Esistono delle norme che ci permettono di filtrare le offerte e valorizzare le realtà realmente efficienti?
No, non esistono ancora, salvo a recuperare alcuni elementi presenti in varie Leggi e Decreti e fare quest’opera di armonizzazione. Esistono in letteratura internazionale degli esempi, degli studi, delle soluzioni anche tecnologiche che possono consentire, in singole isole di questa complessa Europa, di realizzare progetti efficaci ed efficienti. Finora la Medicina è andata avanti molto bene, e possiamo, continuare a farla progredire. Esistono esperti (come ad esempio nella neocostituita sezione Campania della SIT, guidata dal Prof Santomauro dell’Università di Napoli), esistono persone di buona volontà che collaborano tra oro (medici infermieri ingegneri matematici giuristi e cosi via) esistono Agenzie e Istituti (in Italia come in Europa) in grado di definire quali sono i buoni progetti, le tecnologie valide, i percorsi di cura ottimali. Su questi bisogna contare oggi per creare la medicina di domani. La Società Italiana di Telemedicina ad esempio è impegnata fortemente con alcune centinaia di soci all’opera di commissioni nazionali per creare le Linee Guida o di Indirizzo per ogni specifico problema.
Oggi la telemedicina a che punto è? Quali sono le prospettive future per professionisti e pazienti?
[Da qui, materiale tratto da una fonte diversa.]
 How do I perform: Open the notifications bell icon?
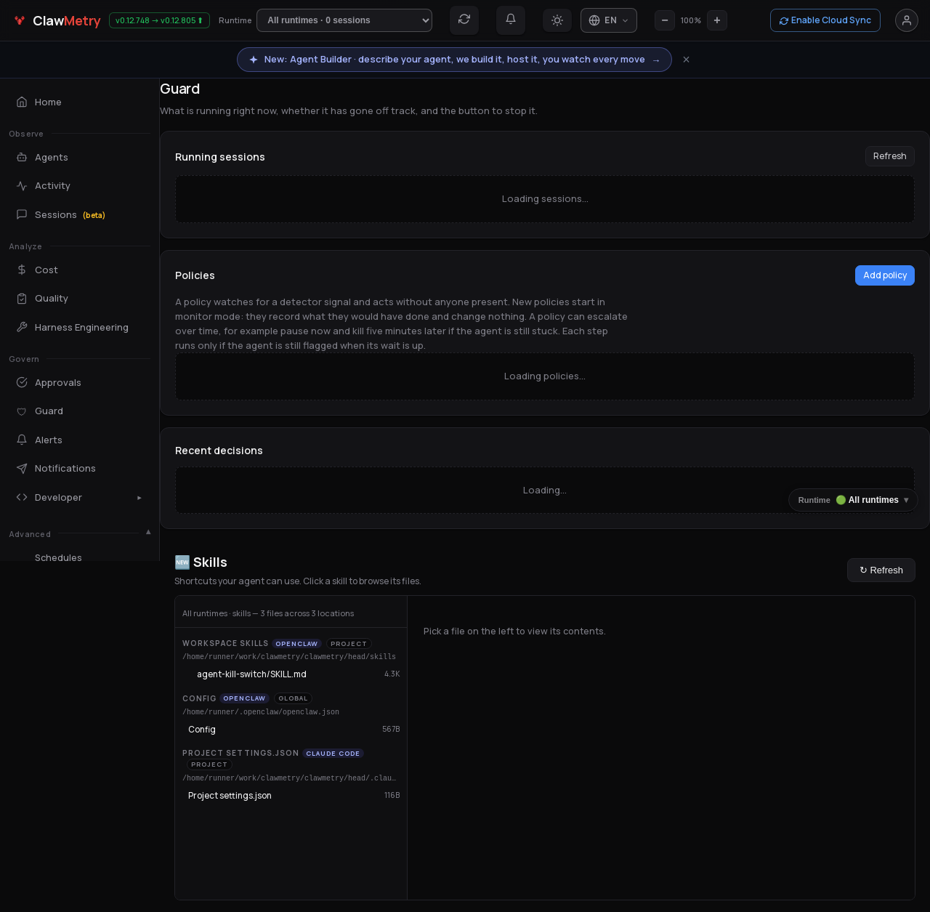pyautogui.click(x=511, y=20)
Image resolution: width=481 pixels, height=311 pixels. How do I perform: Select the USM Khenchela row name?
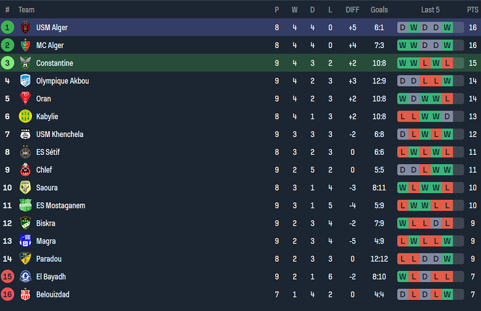[x=59, y=134]
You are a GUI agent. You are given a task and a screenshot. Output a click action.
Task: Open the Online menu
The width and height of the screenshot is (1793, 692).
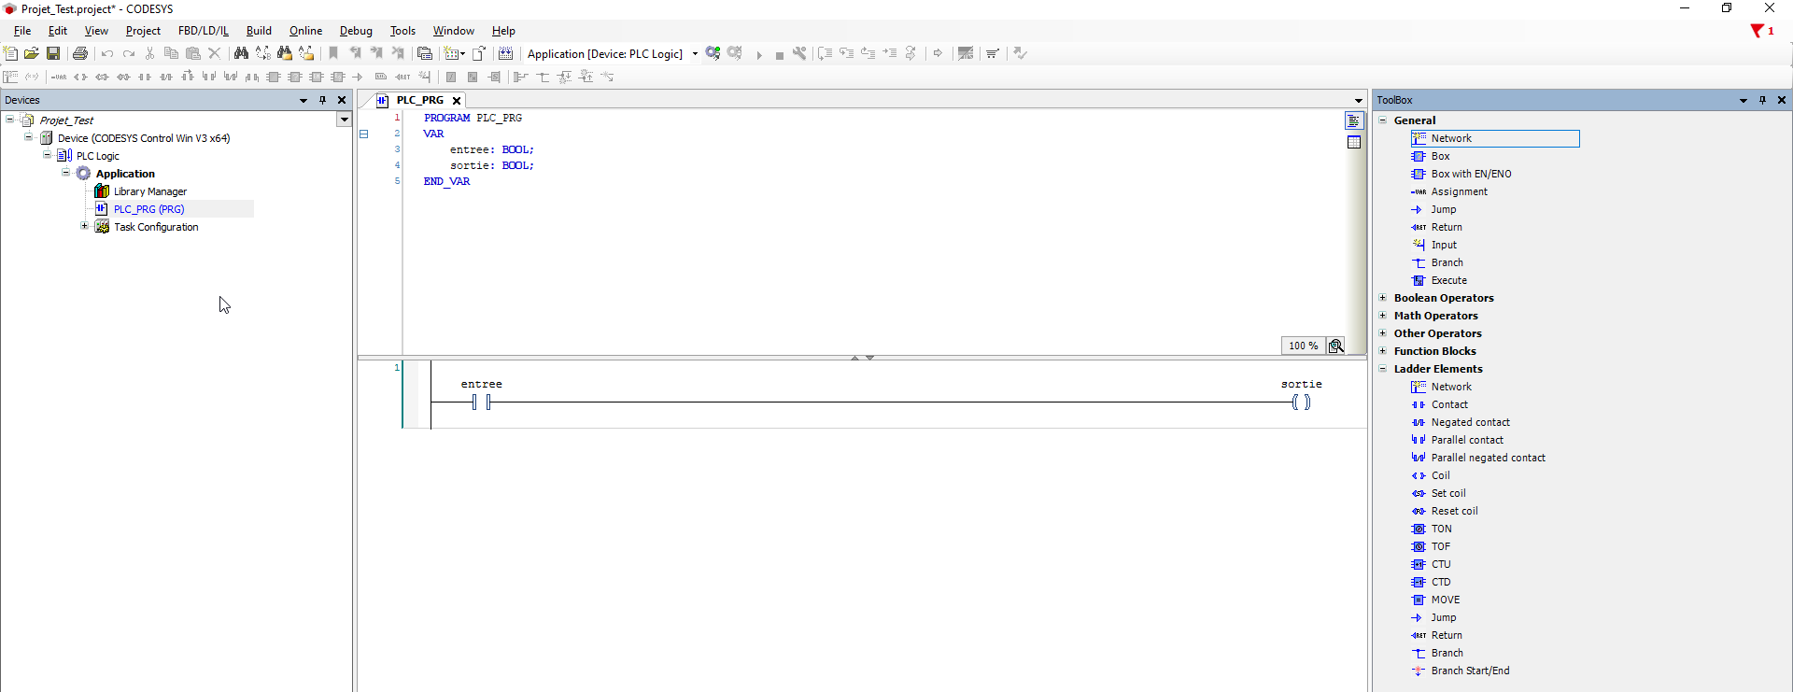pos(305,31)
Siamo appena nati. Per quanto ricordi bene, alla fine degli anni settanta molte nostre sperimentazioni e studi pionieristici di vera e propria telemedicina (pubblicati prima che internet esistesse, per intenderci) e per quanto nel mio attuale database siano censite oltre trentamila voci bibliografiche sull’argomento pubblicate negli anni successivi, la vera telemedicina, come sopra definita, non è stata mai utilizzata o lo è stata sporadicamente e in settori limitatissimi. Le tecnologie sono state sviluppate, ma la grande potenzialità del mettere le tecnologie al servizio non dell’uomo, ma di tutti che ne possano giovare, è tutta da realizzare. Dunque la telemedicina, una nuova medicina più utile e più umana, è possibile, è alla nostra portata, può amplificare molti processi virtuosi, se non si trasforma in un mero mercato di litio, di silicio e di plastiche assortite, o di atti burocratici digitalizzati e flussi d’informazioni inutili e ridondanti. Sta a noi costruirla in armonia non solo con la Persona, nel rispetto della dimensione temporale dell’uomo, la cui vita è come non mai pervasa dalla freccia del tempo, non quello del progresso tecnologico.